Full Of Hell And Nothing
When No Birds Sang
(Closed Casket Activities)
Another month, another Full Of Hell collaboration, right? After a colossal record in the company of Primitive Man (which we covered on the March edition of The Devil’s Month), they end 2023 on a high with another very tastefully-chosen collaboration companion besides them, the stars of modern heavy shoegaze NOTHING. Just as the aforementioned collaboration with Primitive Man seemed to highlight some characteristics of both bands and smash them together to achieve something greater, that is also the musical approach on this album. First of all, it has to be said that the result of having the majority of the two line-ups (Full Of Hell’s Dylan Walker, Spencer Hazard, Dave Bland and Sam DiGristine, and NOTHING’s Domenic Palermo and Doyle Martin) working physically together for the whole process instead of throwing demos back and forth like these things are usually put together is remarkable, you could be fooled thinking this was the work of one solid band if you didn’t know, and hey, that’s pretty much what these six people were for this duration. Even so, some of the more important separate aspects of each band’s personality made it in there - the rabid ferociousness of Full Of Hell and NOTHING’s knack for simple, ethereal beauty, as contradictory as both seem, are both very much present, and it’s the delicate balance between them that elevates the record to something very special. Adding vulnerability to rage but also adding an untold depth of weight to barely-there fragility only heightens the feelings on display, and in the end this could well be called either the most vicious shoegaze album ever, or the most delicate sludge-grind album ever. That it isn’t quite any of those but something more, is testament to how well the elements were concocted together by the bands into this tremendous whole.
Harp
Albion
(Bella Union)
Almost a decade and a half after his last album with them, 2010’s gorgeous ‘The Courage Of Others‘, former Midlake frontman Tim Smith appears with a new project, Harp, alongside his wife Kathi Zung (who is also, interestingly enough, a veteran puppetmaker that has even worked with Guillermo Del Toro!). He describes it as a cross of inspirations between William Blake and The Cure, which already gives you some kind of hint, but do feel free to add the whole Canterbury folk scene, The Smiths, Fleetwood Mac, Gwydion Pendderwen or Cocteau Twins to that mix, with hints of Radiohead’s earthier moments and the evocative emotional power of Barclay James Harvest thrown in for good measure.
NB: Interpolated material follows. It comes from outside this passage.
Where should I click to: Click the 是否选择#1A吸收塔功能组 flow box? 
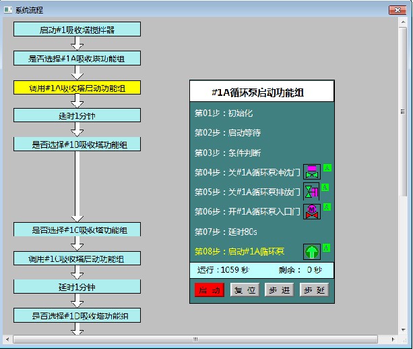click(77, 58)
Mostly acoustic-driven, the songs on ‘Albion’ are simple, yet never simplistic, as they effortlessly hark back to an age long gone by, curiously feeling alternatively historical or fictional, never in an overbearing fantasy swords-and-wizards kind of way but more in a storytelling, dreamlike kind of atmosphere. A beautiful record that will never fail to create a unique atmosphere every time you play it.
Health
Rat Wars
(Loma Vista Recordings)
HEALTH really got extremely prolific from a certain point on, and ‘Rat Wars’ is already their fourth album since kicking into that higher gear sometime around 2019. As soon as the main riff on opener ‘DEMIGODS’ kicks in, you will instantly feel at home in familiar Nine Inch Nails territory, and while the songs do go to a lot of other places as they develop, with vocalist Jake Duzsik in particular introducing a lot of different moods with his expressive delivery, that is the general ballpark of the thing. They don’t shy away from it either, calling the album “The Downward Spiral for people with at least two monitors and a vitamin D deficiency” on their Bandcamp page. It’s funny because it’s true. Less funny but equally true, they also say that it’s “a definitive statement on the insanity and the insipidness of contemporary life,” which definitely translates in the harsher, rawer approach that it exhibits. By far their toughest record yet, but with heaps of groove and feeling underneath its hardened industrial exterior.